Something familiar emerges in Sargologo’s work. The coffee tables behind which missing relatives were awaited. The family photos of those who never returned. A pristine Levantine garden abandoned when entire families left Lebanon to never return, but the fruits are still on the table, the trees are still blossoming. His places are more real and tangible than the battlefields. These places still exist in the debris out of which a collective is re-mapped and made understandable. The emotional distance from the images attests to the fact they were excavated and presented as autonomous objects with muted meanings. The texts are poetic but candid, almost invisible, from a ghost-world. But they are crystal clear as the site of happiness.
[Gregory Buchakjian, installation views]
Both Buchakjian and Sargologo toy with the apocalyptic imaginary in the traditional sense – a symbolic universe that codifies an interpretation of reality leading towards another world; the images are not left alone to speak by themselves. In this parallel world, heaven descends upon earth and in turn, the earth ascends into an inferno. The project of history is intercepted by the crude logic of the present, in which the trail of contradictions implodes into a heterogeneous viscous substance. In the words of Benjamin: “History is the object of a construct whose site is not homogeneous, empty time, but time filled by now-time.” Being faced with the binary choice between history and freedom, the artists choose the latter and permit history to collapse under its own roof, at the expense of unleashing the critical powers of truth.
Unlike photography of war, the two Lebanese photographers are not in search of moral images that can elicit explicit reactions – fear, dread, disgust, pain, horror – but rather singularities; undefined, loose, smothered. Irredentism is a commonplace in their work, and by negating the possibility of redemptive and redeemed images, they place themselves at the edges of laughter. A laughter that is neither comic nor sinister, but a crystalline affirmation of the necessity to live without illusions, at the edge of a volcano, turning this into something marvelous and heart-breaking, while at the same time frightening and mysterious.  Or, asJacques Derrida put it, when talking about his friend, the late Sarah Kofman:“This ray of living light concerns the absence of salvation, through an art and a laughter that, while promising neither resurrection nor redemption, nonetheless remain necessary.”
Walid Sadek wrote recently about the “labor of missing”, discussing a number of contemporary Lebanese artworks, exploring the inexorability of the act of waiting for the return of those (persons, images, moments) missing from the war. Sadek postulates that it is only by giving up on the illusion and requisite of their re-appearance that waiting and the labor of missing can truly take place.

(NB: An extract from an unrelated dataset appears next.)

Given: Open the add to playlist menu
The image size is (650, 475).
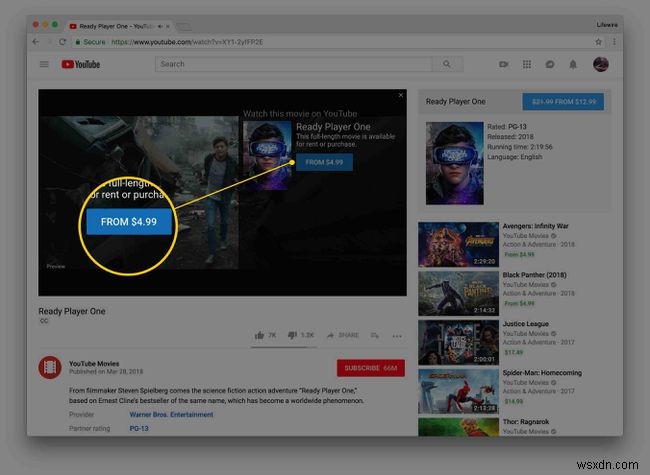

Buchakjian and Sargologo recognize this interstice, and while it is not an empty space, they are not attempting to replace an unfillable presence with a ghostly visit. In their work, the labor of missing is an environment of memory and not of mourning; not a wasting away or a Messianic bravado. It is about living without illusions but at the threshold of hope, a hope whose inner contradictions remain unresolved.
[Francois Sargologo, installation views]
"Pellicula" was on show at Galerie Janine Rubeiz in Beirut in April 2013, the exhibition also included works by Bassam Geitani and Hanibal Srouji.